To convert hours to decimal, keep the whole hours as they are and divide the minutes by 60. For example, 6 hours 45 minutes becomes 6 + (45 ÷ 60) = 6.75 decimal hours. The Hours to Decimal Calculator above runs this time to decimal conversion automatically for any HH:MM value you enter.
8 hours 15 minutes equals 8.25 decimal hours. The calculation is 8 + (15 ÷ 60) = 8.25. This is a common payroll value — a standard workday with an extra 15-minute block logged as decimal hours.
Payroll systems need decimal hours so they can multiply cleanly by an hourly wage. Take each timesheet entry, keep the whole hours, then divide the minutes by 60: 15 min = 0.25, 30 min = 0.50, 45 min = 0.75. Add up the decimal hours for the pay period, then multiply by the hourly rate to get gross wages.

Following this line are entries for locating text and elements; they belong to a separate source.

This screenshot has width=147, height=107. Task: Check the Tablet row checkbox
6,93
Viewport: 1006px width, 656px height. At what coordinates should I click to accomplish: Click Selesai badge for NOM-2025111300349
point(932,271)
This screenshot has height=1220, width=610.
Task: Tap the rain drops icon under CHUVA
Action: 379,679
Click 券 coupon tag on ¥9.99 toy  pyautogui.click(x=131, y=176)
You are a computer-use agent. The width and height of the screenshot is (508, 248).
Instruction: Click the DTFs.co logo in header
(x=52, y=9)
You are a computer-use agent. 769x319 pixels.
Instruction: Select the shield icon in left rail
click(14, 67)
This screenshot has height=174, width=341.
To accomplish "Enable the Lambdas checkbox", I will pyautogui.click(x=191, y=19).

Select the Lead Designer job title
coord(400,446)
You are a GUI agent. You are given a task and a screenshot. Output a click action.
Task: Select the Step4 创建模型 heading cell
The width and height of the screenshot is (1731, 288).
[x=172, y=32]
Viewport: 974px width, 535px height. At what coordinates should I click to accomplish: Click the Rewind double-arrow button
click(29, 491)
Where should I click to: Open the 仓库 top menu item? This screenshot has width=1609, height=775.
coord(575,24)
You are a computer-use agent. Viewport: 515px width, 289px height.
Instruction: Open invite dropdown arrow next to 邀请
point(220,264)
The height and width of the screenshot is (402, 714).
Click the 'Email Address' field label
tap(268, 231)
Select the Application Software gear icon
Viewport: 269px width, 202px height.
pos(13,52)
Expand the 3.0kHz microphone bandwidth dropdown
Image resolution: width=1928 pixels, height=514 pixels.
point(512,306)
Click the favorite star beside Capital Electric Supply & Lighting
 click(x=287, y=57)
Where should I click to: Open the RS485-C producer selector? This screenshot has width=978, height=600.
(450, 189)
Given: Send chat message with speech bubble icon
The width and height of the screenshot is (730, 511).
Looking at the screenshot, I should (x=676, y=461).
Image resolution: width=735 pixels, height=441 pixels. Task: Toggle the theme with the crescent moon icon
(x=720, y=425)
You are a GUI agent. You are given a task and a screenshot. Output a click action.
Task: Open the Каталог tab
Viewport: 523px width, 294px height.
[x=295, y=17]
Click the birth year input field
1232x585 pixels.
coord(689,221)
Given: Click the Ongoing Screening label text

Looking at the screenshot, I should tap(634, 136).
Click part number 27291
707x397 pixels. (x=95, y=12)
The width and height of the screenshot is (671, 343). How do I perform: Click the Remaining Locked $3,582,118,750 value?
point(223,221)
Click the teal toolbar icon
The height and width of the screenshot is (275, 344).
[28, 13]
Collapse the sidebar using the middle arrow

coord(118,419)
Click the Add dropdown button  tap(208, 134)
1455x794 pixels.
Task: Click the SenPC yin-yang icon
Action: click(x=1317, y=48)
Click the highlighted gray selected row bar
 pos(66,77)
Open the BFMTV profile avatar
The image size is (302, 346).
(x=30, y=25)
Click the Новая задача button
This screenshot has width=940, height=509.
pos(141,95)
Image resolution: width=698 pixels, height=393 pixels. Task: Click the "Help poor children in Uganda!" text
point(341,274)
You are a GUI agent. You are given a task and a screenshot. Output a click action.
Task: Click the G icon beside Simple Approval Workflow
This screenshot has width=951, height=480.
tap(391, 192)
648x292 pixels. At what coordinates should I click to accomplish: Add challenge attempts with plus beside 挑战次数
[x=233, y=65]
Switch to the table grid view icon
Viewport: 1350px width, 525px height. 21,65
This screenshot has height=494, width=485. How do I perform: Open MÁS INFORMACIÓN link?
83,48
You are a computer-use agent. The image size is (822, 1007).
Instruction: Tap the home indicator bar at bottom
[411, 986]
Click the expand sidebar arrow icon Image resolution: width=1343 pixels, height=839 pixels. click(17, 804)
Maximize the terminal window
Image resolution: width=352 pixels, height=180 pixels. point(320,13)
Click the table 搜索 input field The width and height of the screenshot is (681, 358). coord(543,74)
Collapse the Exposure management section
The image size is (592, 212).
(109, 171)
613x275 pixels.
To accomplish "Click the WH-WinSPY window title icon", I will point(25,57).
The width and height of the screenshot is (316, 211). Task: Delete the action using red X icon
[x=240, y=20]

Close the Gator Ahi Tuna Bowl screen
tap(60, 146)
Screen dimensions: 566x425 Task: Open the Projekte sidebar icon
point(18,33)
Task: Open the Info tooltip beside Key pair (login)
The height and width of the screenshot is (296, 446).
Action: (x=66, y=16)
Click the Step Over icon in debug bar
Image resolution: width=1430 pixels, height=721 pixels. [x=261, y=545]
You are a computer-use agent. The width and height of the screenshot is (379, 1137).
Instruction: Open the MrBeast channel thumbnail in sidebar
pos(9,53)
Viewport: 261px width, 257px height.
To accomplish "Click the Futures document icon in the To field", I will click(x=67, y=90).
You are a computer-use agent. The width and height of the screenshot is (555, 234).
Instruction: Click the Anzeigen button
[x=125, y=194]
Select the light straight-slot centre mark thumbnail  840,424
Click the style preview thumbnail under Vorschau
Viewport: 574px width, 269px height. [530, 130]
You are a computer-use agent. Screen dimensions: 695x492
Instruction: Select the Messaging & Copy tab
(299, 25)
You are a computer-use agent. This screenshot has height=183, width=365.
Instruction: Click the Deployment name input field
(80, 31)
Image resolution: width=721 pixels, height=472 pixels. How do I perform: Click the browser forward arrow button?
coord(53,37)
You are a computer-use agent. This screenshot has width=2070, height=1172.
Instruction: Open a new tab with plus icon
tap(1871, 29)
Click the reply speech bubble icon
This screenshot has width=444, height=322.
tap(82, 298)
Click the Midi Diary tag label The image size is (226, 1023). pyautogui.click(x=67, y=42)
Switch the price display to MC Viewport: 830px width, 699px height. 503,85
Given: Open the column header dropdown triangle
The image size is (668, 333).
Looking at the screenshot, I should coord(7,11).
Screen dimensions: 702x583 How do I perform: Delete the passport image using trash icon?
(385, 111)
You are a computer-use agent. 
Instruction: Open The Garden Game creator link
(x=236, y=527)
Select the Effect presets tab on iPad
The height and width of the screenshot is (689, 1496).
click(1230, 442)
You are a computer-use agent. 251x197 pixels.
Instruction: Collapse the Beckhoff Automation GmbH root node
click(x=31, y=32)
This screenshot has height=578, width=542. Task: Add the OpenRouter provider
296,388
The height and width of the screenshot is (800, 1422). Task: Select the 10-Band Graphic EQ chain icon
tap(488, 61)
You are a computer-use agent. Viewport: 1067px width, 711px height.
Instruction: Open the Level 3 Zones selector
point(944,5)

The time to decimal formula is: decimal hours = hours + (minutes ÷ 60) + (seconds ÷ 3600). For most payroll and timesheet use cases you can ignore seconds — just hours + minutes ÷ 60. Example: 7:45 → 7 + (45 ÷ 60) = 7.75 decimal hours.
Divide the number of minutes by 60. For example, 15 minutes ÷ 60 = 0.25 hours, and 45 minutes ÷ 60 = 0.75 hours. The Hours to Decimal Calculator above does this instantly for any HH:MM value.
1 hour 20 minutes equals 1.3333 decimal hours (rounded: 1.33). The calculation is 1 + (20 ÷ 60) = 1.3333.
7 hours 30 minutes equals 7.5 decimal hours. That is 7 + (30 ÷ 60) = 7.5.
Payroll, accounting and time-tracking systems multiply hours by hourly rates. Decimal hours (like 7.75) multiply cleanly with dollars and cents, while “7:45” does not. Converting to decimal removes errors and makes reports easier to audit.
Take the whole number as hours, then multiply the decimal portion by 60 to get minutes. Example: 2.75 → 2 hours and (0.75 × 60) = 45 minutes, so 2h 45m.
Yes. The calculator runs entirely in your browser. There is no signup, no data upload, and no cost — it’s free for personal and business use.
Yes. Toggle “Include seconds” to add a seconds field. Decimal hours are then computed as hours + minutes/60 + seconds/3600.
The math is exact — the formula is deterministic. You can view results at 2, 3, or 4 decimal places. Most payroll and invoicing systems use 2 decimal places.